▶ [WORK INSTRUCTIONS]
(1) In the database and batch setup tutorial, which role should the new database user be given?
(2) Please extend the database and batch setup tutorial, picking up right after its final sentence.

▶ [QUOTED TEXT]
-- BEGIN --

In this tutorial, we’ll be using MongoDB Atlas as out database to store picks, events, and associations. To set up your database, go to (https://cloud.mongodb.com/). Once you created an account, you’ll have to create a cluster. Chose the free M0 tier on AWS. Make sure you select the same AWS region your computations will be running in.

To make your database accessible from AWS, go to Security -> Network Access and add “0.0.0.0/0” as allowed IP. Warning: This makes your database available publicly, even though it will still require a login! It’s generally not considered good practice for a production system,

Now you’ll have to generate a user. Go to Security -> Database Access. Create a new user with password authentication and select the role “Write and read any databases”.

To retrieve your connection URI, go to your database, click Connect and drivers. There should be a URI with this format: mongodb+srv://<username>:<password>@???.???.mongodb.net/. Insert your username and password into the address listed in the interface and save it below.

⚠️ Save <DB_URI> here: REPLACE_ME

Congratulations, you’ve finished the setup!

2. Setup Batch Jobs#

Hint: Throughout this chapter, you’ll be prompted to update values in config files and script. Make sure to do the necessary modifications before running the commands.

2.1 Compute Environment#

You’ll need two pieces of information to create the compute environment: network subnet as well as the security groups. You can use the following commands to retrieve them.

! aws ec2 describe-subnets  | jq ".Subnets[] | .SubnetId"
! aws ec2 describe-security-groups --filters "Name=group-name,Values=default" | jq ".SecurityGroups[0].GroupId"

Use these values to update the missing fields subnets and securityGroupIds in compute_environment.yaml and run the code afterwards. If you have multiple subnets, choose any one of them.

! aws batch create-compute-environment --no-cli-pager --cli-input-yaml file://configs/compute_environment.yaml

2.2 Create a Job Queue#

Add the computeEnvironment and the jobQueueName in job_queue.yaml and then run the following command.

-- END --

▶ [DATA SEGMENT]

-- BEGIN --

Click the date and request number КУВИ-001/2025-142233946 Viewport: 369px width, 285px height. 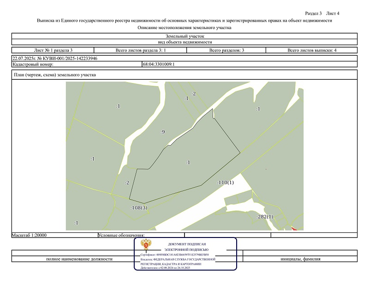[x=54, y=59]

-- END --

▶ [THE RESPONSES]
(1) The role "Write and read any databases".

(2)
! aws batch create-job-queue --no-cli-pager --cli-input-yaml file://configs/job_queue.yaml

2.3 Create the Job Definitions#

For this tutorial, we will use two job definitions. One for picking, one for association. Update the jobRoleArn and executionRoleArn fields in the two files job_definition_picking.yaml and job_definition_association.yaml file with the ARN of the role created in the first step (they should be the same in this case). Add a name for the jobDefinition in each file and run the code below. Again, the job role ARN is in the format of arn:aws:iam::<ACCOUNT_ID>:role/SeisBenchBatchRole

! aws batch register-job-definition --no-cli-pager --cli-input-yaml file://configs/job_definition_picking.yaml
! aws batch register-job-definition --no-cli-pager --cli-input-yaml file://configs/job_definition_association.yaml

3. Building the catalog#

After everything has been set up, we can now start building our catalog. MongoDB databases are internally split into collections, which is further divided into separate tables. For our experiment, we’ll put everything into one collection. By default, let’s call the collection “tutorial”.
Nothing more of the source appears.